We make pacts with our higher powers that the future will be better. That sustainability won’t be thrown out with the bathwater. We talk about “the new normal” as if it’s a point in time we are waiting to arrive at. But there’s no pre-ordination involved. The new normal is a blank canvas waiting for our artist’s brush. The only question is what do we paint? Will it be a beautiful harmonious landscape? A primal scream? A world where no-one is left behind? I’m putting my money on the latter.

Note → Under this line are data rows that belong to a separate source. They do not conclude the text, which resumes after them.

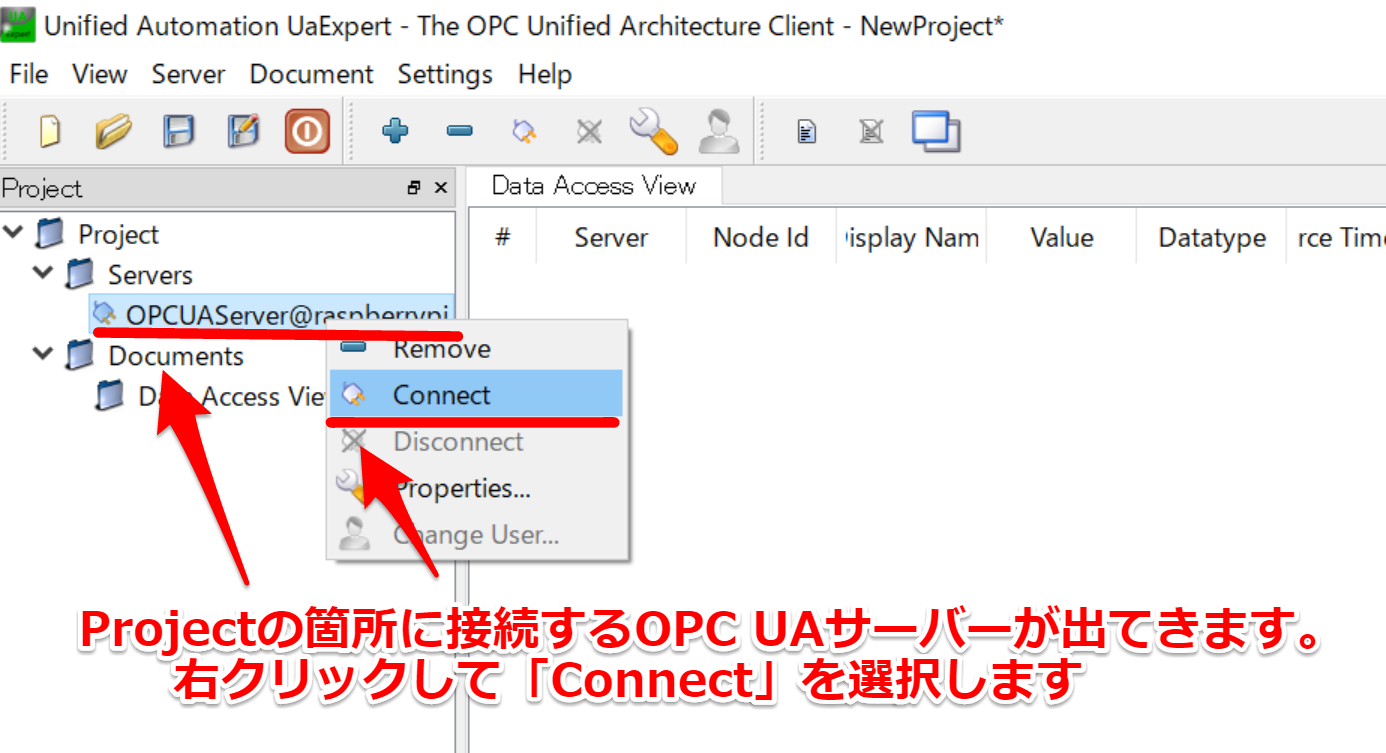The width and height of the screenshot is (1386, 753).
Task: Change user via the person toolbar icon
Action: point(719,130)
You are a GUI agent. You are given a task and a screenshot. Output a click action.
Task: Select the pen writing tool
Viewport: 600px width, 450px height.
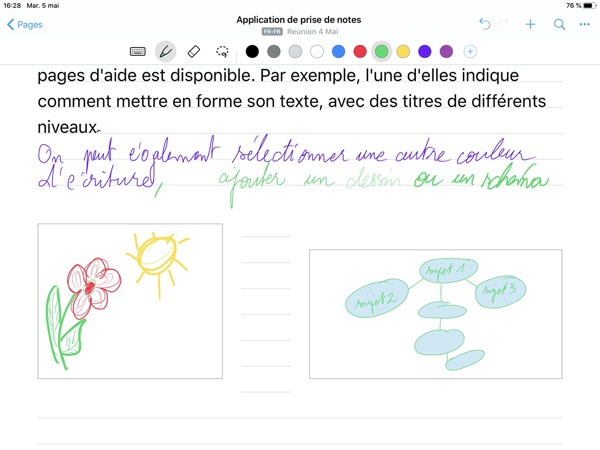(165, 51)
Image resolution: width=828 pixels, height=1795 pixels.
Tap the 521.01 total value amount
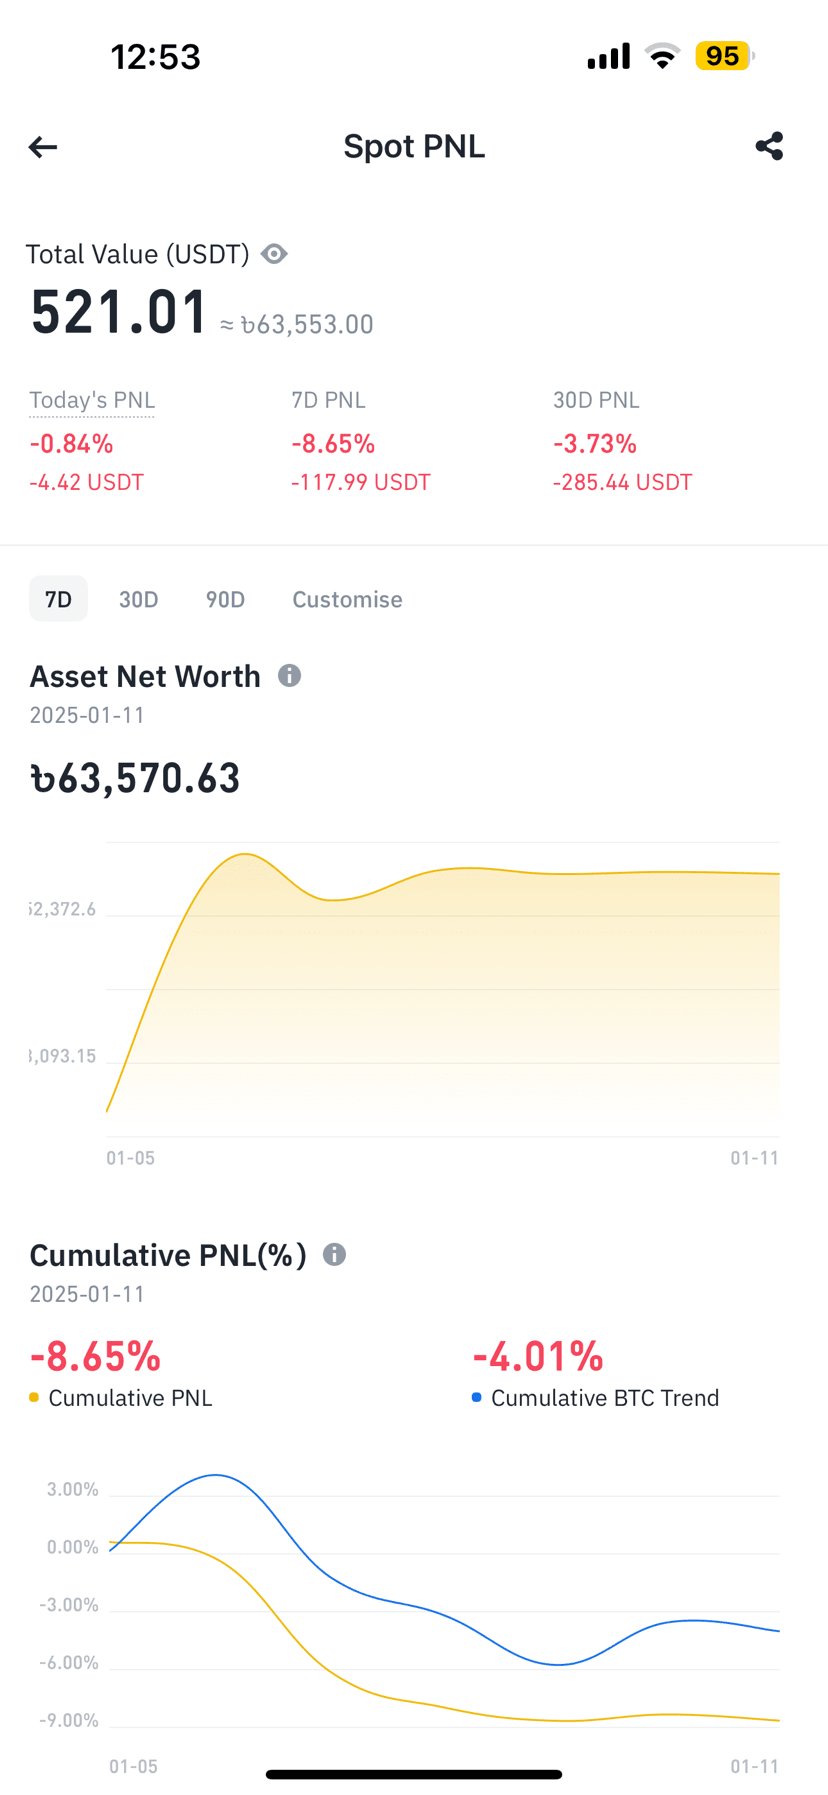118,312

Crises serve up latitude to break moulds. To change the status quo. Shock allows for more shock. We’ve been through so much, what’s a little more if it turns this moment to benefit? As New York Times opinion writer Charlie Warzel put it, Right now, in the midst of a series of cascading, intersecting crises (racial and economic inequality, climate change, mass unemployment, a pandemic) what’s possible feels more of an open-question than any other moment in recent times.”

My sudden addiction to The Chase during Lockdown, did kick up a useful piece of trivia. Pandora’s Box didn’t only contain all the bad stuff. It also held Hope and we need Hope to soar around the world and work its magic. With hope loose in the world, I’m backing us humans to open our minds to the possible and make all the sacrifice mean something.